Hi,
Previous questions (for example A: Why does the filtering of lowly expressed genes for analysis with edgeR must be or edgeR cpm filter with >1 factor) and at least this paper have stressed the importance of using unsupervised filtering methods for lowly expressed genes in a DE analysis. To my understanding, this means that such filters must have no knowledge of which condition is applied to each sample.
I recently came across the Bioconductor package NOISeq. I am interested in its functions to explore data pre-DE analysis. Section 4.2 "Low-count filtering" of its manual explains the filtering methods available in the package. Method 1 says:
"CPM (method 1): The user chooses a value for the parameter counts per million (CPM) in a sample under which a feature is considered to have low counts. The cutoff for a condition with s samples is CPM × s. Features with sum of expression values below the condition cutoff in all conditions are removed."

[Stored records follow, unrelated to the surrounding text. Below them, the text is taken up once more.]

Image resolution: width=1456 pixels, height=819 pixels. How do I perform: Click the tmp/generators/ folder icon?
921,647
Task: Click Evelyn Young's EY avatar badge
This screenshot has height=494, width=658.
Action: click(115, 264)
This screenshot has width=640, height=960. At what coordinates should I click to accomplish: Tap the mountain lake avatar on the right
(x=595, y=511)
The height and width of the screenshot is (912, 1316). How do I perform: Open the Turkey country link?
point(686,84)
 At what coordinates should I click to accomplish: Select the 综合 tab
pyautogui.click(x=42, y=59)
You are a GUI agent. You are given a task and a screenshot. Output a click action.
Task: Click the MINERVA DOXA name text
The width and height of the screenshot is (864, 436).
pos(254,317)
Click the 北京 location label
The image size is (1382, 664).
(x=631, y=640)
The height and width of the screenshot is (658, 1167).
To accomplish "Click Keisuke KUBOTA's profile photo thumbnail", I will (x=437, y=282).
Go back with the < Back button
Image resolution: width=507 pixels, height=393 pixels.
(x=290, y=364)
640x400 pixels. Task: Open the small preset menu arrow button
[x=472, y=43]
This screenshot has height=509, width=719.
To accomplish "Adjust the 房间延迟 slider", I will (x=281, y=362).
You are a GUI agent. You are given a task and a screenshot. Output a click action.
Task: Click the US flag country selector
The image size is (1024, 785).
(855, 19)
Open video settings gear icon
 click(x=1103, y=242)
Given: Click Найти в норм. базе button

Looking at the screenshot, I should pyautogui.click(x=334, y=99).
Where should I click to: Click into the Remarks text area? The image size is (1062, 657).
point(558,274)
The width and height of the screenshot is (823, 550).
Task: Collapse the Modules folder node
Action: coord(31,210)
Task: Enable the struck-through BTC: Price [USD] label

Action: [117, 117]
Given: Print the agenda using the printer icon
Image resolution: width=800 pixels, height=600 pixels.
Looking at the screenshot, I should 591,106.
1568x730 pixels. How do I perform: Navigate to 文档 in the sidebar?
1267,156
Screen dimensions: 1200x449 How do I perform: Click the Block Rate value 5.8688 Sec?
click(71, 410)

From this, I understand that filtering is done considering the samples in each condition. I was wondering if this filtering strategy is unsupervised, or statistically sound?
Thank you
Thanks for your input. I agree with your general rule, but isn't the criteria I asked about breaking it? It seems to me that it filters based on expression levels within each condition (group)
OK, yes. I missed the part about CPM per condition. I usually just do what Ryan Thompson suggested at one point, which is
There is usually a bimodal distribution, and I make the assumption that the two peaks represent unexpressed and expressed genes, respectively. If you then choose a
rowSum
that splits the two, then you are +/- keeping the expressed genes, and getting rid of the unexpressed genes.